§ SOURCE

----

[proofplan]
We differentiate the coordinate formula for the Levi-Civita connection of $g(t)$. The only delicate point is the derivative of the inverse metric; using the differentiated identity $g^{ka}g_{a\ell}=\delta^k_\ell$, that term becomes exactly the Christoffel-symbol correction term needed to convert partial derivatives of $v$ into covariant derivatives. Finally, the Ricci flow formula follows by substituting $v_{ij}=-2\operatorname{Ric}_{ij}$.
[/proofplan]
[step:Differentiate the inverse metric identity]
Fix $t \in I$ and work in the coordinate chart $(U,x)$. Let $G(t)$ denote the matrix-valued function $G(t)=(g_{ij}(t))$, and let $G(t)^{-1}=(g^{ij}(t))$. Let $\delta^k_\ell$ denote the Kronecker delta, defined by $\delta^k_\ell=1$ when $k=\ell$ and $\delta^k_\ell=0$ when $k\ne \ell$. Since
\begin{align*}
\sum_{a=1}^n g^{ka}g_{a\ell}=\delta^k_\ell,
\end{align*}
differentiating with respect to $t$ gives
\begin{align*}
\sum_{a=1}^n (\partial_t g^{ka})g_{a\ell}
+
\sum_{a=1}^n g^{ka}v_{a\ell}
=
0.
\end{align*}
Multiplying by $g^{\ell b}$ and summing over $\ell$ yields
\begin{align*}
\partial_t g^{kb}
=
-\sum_{a,\ell=1}^n g^{ka}g^{b\ell}v_{a\ell}.
\end{align*}
Equivalently,
\begin{align*}
\partial_t g^{k\ell}
=
-g^{ka}g^{\ell b}v_{ab}.
\end{align*}
[guided]
The inverse metric also depends on $t$, so differentiating Christoffel symbols requires differentiating $g^{k\ell}$ as well as $g_{ij}$. The relation defining the inverse matrix is
\begin{align*}
\sum_{a=1}^n g^{ka}g_{a\ell}=\delta^k_\ell.
\end{align*}
Here $\delta^k_\ell$ denotes the Kronecker delta, defined by $\delta^k_\ell=1$ when $k=\ell$ and $\delta^k_\ell=0$ when $k\ne \ell$. It is constant in $t$, while $\partial_t g_{a\ell}=v_{a\ell}$ by definition of $v$. Differentiating the identity gives
\begin{align*}
\sum_{a=1}^n (\partial_t g^{ka})g_{a\ell}
+
\sum_{a=1}^n g^{ka}v_{a\ell}
=
0.

----

§ EXERCISES TO COMPLETE
1. Answer these questions about the proof of the variation formula for the Levi-Civita connection:
(a) According to the plan at the start, what substitution yields the Ricci flow formula?
(b) In the step "Differentiate the inverse metric identity," what expression is given as equivalent to $\partial_t g^{k\ell}$?
(c) In the guided part, why does $\partial_t g_{a\ell}$ equal $v_{a\ell}$?
2. Pick up the proof of the variation formula for the Levi-Civita connection after its last displayed equation and write the next part.

----

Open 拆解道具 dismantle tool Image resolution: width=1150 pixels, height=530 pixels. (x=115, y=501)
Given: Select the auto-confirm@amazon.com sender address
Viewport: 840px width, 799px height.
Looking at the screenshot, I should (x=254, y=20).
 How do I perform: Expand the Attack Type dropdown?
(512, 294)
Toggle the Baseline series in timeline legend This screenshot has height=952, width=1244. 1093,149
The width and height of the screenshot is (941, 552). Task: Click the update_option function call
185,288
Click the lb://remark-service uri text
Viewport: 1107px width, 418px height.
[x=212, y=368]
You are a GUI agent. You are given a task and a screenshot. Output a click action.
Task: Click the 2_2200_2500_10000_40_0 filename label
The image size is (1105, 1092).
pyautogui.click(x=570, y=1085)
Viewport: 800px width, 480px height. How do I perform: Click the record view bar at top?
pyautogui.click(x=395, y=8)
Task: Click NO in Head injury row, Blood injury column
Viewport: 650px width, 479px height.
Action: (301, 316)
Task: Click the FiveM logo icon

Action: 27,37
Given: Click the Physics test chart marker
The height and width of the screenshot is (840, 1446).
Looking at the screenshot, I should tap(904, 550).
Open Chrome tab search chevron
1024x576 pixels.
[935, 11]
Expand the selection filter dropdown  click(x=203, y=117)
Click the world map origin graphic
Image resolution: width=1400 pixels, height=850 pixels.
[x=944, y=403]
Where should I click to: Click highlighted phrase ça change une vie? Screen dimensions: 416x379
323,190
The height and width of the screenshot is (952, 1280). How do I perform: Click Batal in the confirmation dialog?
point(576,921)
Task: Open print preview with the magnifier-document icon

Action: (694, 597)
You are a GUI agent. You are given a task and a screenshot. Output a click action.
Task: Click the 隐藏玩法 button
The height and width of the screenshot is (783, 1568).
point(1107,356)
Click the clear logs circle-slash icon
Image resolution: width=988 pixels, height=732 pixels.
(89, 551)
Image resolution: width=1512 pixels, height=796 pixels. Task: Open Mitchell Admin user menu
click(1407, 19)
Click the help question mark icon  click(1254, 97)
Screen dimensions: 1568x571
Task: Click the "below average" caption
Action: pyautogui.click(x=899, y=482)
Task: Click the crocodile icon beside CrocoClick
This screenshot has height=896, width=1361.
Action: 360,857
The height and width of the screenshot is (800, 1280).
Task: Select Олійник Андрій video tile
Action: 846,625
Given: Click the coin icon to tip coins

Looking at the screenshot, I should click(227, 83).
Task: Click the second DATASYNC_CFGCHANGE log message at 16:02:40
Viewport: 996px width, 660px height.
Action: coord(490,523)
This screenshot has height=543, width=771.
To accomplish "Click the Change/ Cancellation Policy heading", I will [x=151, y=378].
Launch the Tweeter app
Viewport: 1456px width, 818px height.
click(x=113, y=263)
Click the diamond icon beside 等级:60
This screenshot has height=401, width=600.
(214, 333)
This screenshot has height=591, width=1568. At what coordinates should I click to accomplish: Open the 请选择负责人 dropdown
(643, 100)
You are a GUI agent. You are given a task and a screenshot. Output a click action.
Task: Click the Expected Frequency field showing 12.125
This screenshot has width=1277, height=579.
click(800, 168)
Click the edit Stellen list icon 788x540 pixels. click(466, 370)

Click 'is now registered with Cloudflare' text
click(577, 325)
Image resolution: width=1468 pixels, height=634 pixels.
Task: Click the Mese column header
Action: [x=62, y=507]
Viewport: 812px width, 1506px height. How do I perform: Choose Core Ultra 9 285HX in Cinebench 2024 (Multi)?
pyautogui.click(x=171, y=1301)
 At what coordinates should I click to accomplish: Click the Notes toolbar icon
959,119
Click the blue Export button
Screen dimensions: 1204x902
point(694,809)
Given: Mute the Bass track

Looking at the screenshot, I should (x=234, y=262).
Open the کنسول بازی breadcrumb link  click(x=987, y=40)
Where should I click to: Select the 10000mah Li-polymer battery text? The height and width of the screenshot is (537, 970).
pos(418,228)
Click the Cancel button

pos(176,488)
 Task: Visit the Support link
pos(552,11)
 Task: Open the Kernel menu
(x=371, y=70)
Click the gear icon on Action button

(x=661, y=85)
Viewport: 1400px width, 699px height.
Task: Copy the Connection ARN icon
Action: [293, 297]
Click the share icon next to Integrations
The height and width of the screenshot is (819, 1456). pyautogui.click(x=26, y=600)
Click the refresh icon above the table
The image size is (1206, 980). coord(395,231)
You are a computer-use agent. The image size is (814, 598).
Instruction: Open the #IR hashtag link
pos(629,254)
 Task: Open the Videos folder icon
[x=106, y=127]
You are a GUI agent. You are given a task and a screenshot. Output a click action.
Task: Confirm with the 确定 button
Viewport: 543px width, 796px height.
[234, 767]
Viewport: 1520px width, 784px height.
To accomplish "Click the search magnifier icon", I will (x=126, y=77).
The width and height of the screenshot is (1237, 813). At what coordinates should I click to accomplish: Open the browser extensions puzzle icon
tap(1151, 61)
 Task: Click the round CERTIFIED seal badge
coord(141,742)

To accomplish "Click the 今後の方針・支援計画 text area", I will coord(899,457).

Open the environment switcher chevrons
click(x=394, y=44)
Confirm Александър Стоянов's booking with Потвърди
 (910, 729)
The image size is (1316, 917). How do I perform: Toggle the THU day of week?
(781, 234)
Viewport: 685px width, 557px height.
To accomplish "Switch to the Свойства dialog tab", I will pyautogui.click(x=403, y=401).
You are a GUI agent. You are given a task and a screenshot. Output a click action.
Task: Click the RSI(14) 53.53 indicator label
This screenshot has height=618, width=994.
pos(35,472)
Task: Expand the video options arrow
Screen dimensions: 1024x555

----

§ FINAL RESULTS
1.
(a) $v_{ij}=-2\operatorname{Ric}_{ij}$
(b) $-g^{ka}g^{\ell b}v_{ab}$
(c) It holds by the definition of $v$.

2.
\end{align*}
To solve for $\partial_t g^{kb}$, multiply by $g^{\ell b}$ and sum in $\ell$. Since $\sum_{\ell=1}^n g_{a\ell}g^{\ell b}=\delta_a^b$, the first term reduces to $\partial_t g^{kb}$, and we obtain
\begin{align*}
\partial_t g^{kb}
=
-\sum_{a,\ell=1}^n g^{ka}g^{b\ell}v_{a\ell}.
\end{align*}
Renaming the free index $b$ as $\ell$ gives
\begin{align*}
\partial_t g^{k\ell}
=
-g^{ka}g^{\ell b}v_{ab}.
\end{align*}
This identity is the source of the cancellation in the variation formula.
[/guided]
[/step]
[step:Differentiate the coordinate formula for the Levi-Civita connection]
For each $t \in I$, the Christoffel symbols of $\nabla(t)$ satisfy
\begin{align*}
\Gamma_{ij}^k
=
\frac{1}{2}g^{k\ell}
\left(
\partial_{x_i}g_{j\ell}
+
\partial_{x_j}g_{i\ell}
-
\partial_{x_\ell}g_{ij}
\right).
\end{align*}
Define the coordinate expression
\begin{align*}
S_{ij\ell}
:=
\partial_{x_i}g_{j\ell}
+
\partial_{x_j}g_{i\ell}
-
\partial_{x_\ell}g_{ij}.
\end{align*}
Then
\begin{align*}
S_{ij\ell}=2g_{\ell m}\Gamma_{ij}^m.
\end{align*}
Because $g(t)$ is a smooth one-parameter family of metrics, the coordinate functions $(x,t)\mapsto g_{ij}(x,t)$ are smooth on $U\times I$, so the spatial and time derivatives commute. Differentiating $\Gamma_{ij}^k=\frac{1}{2}g^{k\ell}S_{ij\ell}$ with respect to $t$ gives
\begin{align*}
\partial_t\Gamma_{ij}^k=\frac{1}{2}(\partial_t g^{k\ell})S_{ij\ell}+\frac{1}{2}g^{k\ell}\left(\partial_{x_i}v_{j\ell}+\partial_{x_j}v_{i\ell}-\partial_{x_\ell}v_{ij}\right).
\end{align*}
Using $\partial_t g^{k\ell}=-g^{ka}g^{\ell b}v_{ab}$ and $S_{ij\ell}=2g_{\ell m}\Gamma_{ij}^m$, this becomes
\begin{align*}
\partial_t\Gamma_{ij}^k=\frac{1}{2}g^{k\ell}\left(\partial_{x_i}v_{j\ell}+\partial_{x_j}v_{i\ell}-\partial_{x_\ell}v_{ij}\right)-g^{ka}v_{am}\Gamma_{ij}^m.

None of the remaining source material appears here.